Ferrari was heating its tyres badly and it just happened to rather suit them once many drivers began complaining rather seriously about the choice of compounds Pirelli had brought.
Were Pirelli bringing the wrong tyre compounds to give their Italian compatriots a helping hand? Much like Bridgestone suited their tyres for Ferrari? Were Pirelli doing the opposite to achieve the same result? Were they levelling the field with useless rubber?
Could it be that with the Ferraris sliding so uncontrollably at Melbourne, Pirelli were losing face in their home country?
May they have decided to supply less suitable, unpredictable tyres that would be of little use to teams with a fine setup to drive on the limit?
Maybe they were even deliberately supplying compounds that would work better with the Ferrari & Sauber's average working temperature rather than the best for racing? Putting the others off track?

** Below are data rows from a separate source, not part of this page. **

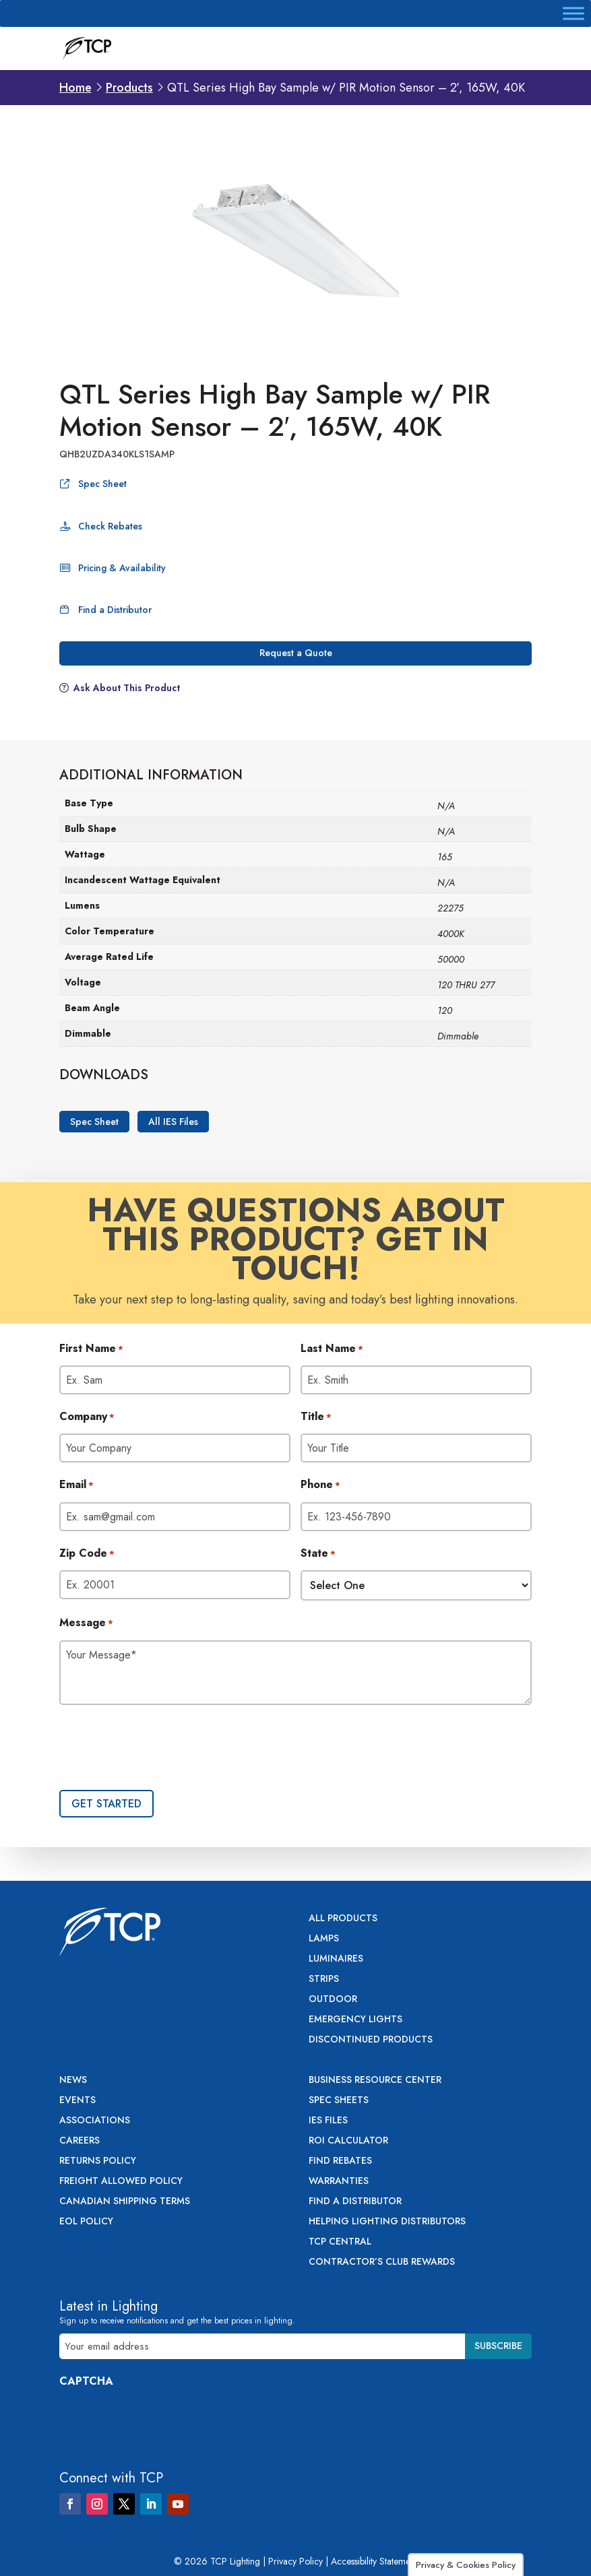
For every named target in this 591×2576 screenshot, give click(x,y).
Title (316, 1417)
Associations (94, 2121)
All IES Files (173, 1121)
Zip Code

Jenson Button (supposed to be the smoothest driver on tyres) was adamant his car troubles (which started at the beginning of the European season as well) were not due to the tyres since he had a good start of the year but eventually backtracked and suggested he couldn't understand them at all.
Is Pirelli upset maybe that they haven't yet been able to get exposure alongside a championship winning Ferrari? Do they want every Italian child to have the 1:16 Ferrari WDC winning model with their name along the wheels for xmas to sit on the mantelpiece as a family heirloom reminding every dad which tyre brand to pick for the family saloon? Is having an Italian tyre company good for F1 when Italy has only one team it supports? Can Pirelli effectively wipe out British teams' advantage and months of car data by providing a less than optimum tyre selection? Flavio Briatore seems to think so:
Quote:
"That's something that should give food for thought to engineers that burn up huge budgets in simulators and windtunnels," Flavio Briatore said. "It's money thrown out of the window when Pirelli comes in with a super job with the tyres: everything else doesn't count anymore." http://www.autosport.com/news/report.php/id/99932
A bit bizarre to describe it as a "super job" when everyone else is lamenting them?
Given Alonso's track record with Michelin, mass dampers, crashgate, spygate (just after Santander joined McLaren), banned team orders, etc, am I just being paranoid? Or have Pirellis just always been this way?
And yes I am the guy who made that Fishy Paella topic in the old forum that immediately linked NPJ's crash to Flavio-don't-post-that-pic-Briatore helping Alonso. In case you were wondering.
I want some other opinions on this and whatever sources I may not have covered, but the main question is were Pirelli trying to benefit Ferrari?